Highlight / Kritik / Schauspiel

Be(d)rückende Einzelleistung

„Wunschkonzert“, Deutsches Schauspielhaus (Rangfoyer)
Wunschkonzert

Schmalzbrot und Blumenstrauß – so verbringt die Frau (Heidi Kriegeskotte) ihre Abende.

Eine Frau kommt nach Hause. Sie schaltet das Licht ein, stellt ihre Einkaufstasche ab, hängt ihren Mantel säuberlich an den Haken und räumt den Kühlschrank ein. Sie durchblättert einige Journale, kocht Tee, deckt den Tisch und schmiert sich ein Schmalzbrot. Hier – nach 45-minütigem stummen Spiel – sagt die Frau ihre ersten, ihre einzigen Worte: „Schmeckt gut.“

Geradezu beklemmend verkörpert Schauspielerin Heidi Kriegeskotte die weibliche Figur in Franz Xaver Kroetz’ Monodram „Wunschkonzert“ im Rangfoyer des Schauspielhauses. Deren alltägliche Verrichtungen im Haushalt (und wohl nicht nur dort) haben sich durch jahrzehntelange Gewohnheit zur zwanghaften Pedanterie gesteigert. Jedes Ding hat im 70er-Jahre-Interieur dieser tristen Wohnstube (Bühne: Iris Holstein) seinen angestammten Platz. Jede noch so kleine Falte im Tischtuch wird sorgsam glatt gestrichen, jeder noch so winzige Fleck am Kühlschrank akribisch weggerubbelt.

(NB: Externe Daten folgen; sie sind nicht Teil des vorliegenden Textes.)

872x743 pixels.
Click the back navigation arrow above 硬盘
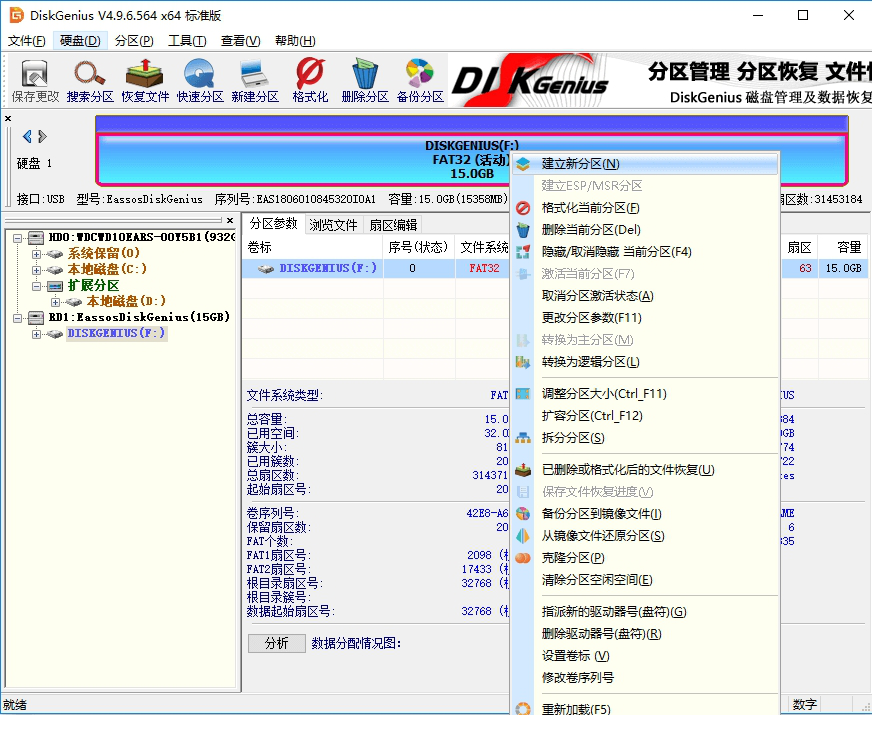[x=27, y=136]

Regisseurin Christine Gerstner inszeniert das alles sehr natürlich und ohne Übertreibung. So hat man weniger das Gefühl, im Theater zu sein, als durch ein verborgenes Loch in der Wand einer in die Jahre gekommenen Frau bei ihren allabendlichen Verrichtungen zuzusehen. Ein Voyeurismus, der den Blick allerdings umgehend auf den Betrachter zurückspiegelt: Ist das nicht das Leben, das uns allen blüht, sobald wir – aus welchen Gründen auch immer – aus der Gemeinschaft ausgeschlossen sind?

Zuweilen möchte man lachen, weil die Mechanik übertriebener Ordnungsliebe durchaus komische Seiten hat. Doch dann sind da diese Momente, die das selbstverständliche häusliche Ritual – zu dem auch das Anhören des „Wunschkonzerts“ im Radio gehört – durchbrechen: ein bewegungsloser Blick in den Spiegel, der ein wenig zu lang anhält, das plötzliche Stocken während der Handarbeit, die in sich gekehrte geistige Abwesenheit beim Essen. Spätestens als die Frau beim Zusammenfalten der Tischdecke wie von einer inneren Hemmung überrascht innehält, das Tuch fallen lässt und sich bäuchlings auf das Bett wirft, weiß man, dass die Ordnung im Leben dieser Person nur eine äußerliche ist und diese Geschichte, die keine ist, weil wir über diese Frau nichts erfahren, außer wie sie ihre einsamen Abende verbringt, wohl böse enden wird.

Dass man diese vordergründig unspektakuläre Handlung 90 Minuten lang mit wachem Geist verfolgt, liegt nicht zuletzt an der großartigen Darstellung von Heidi Kriegeskotte, der es gelingt, ihrer Figur – nahezu ohne Worte – eine Seelentiefe zu verleihen, die völlig inhaltsleer bleibt und gerade dadurch berührt. Die Leere der Einsamkeit ist hier kein individuelles Unglück, sondern eine existenzielle Gratwanderung, bei der man nur allzu leicht ausrutschen kann. Das zeigt Christine Gerstners erste Inszenierung am Schauspielhaus mit intimer Eindringlichkeit.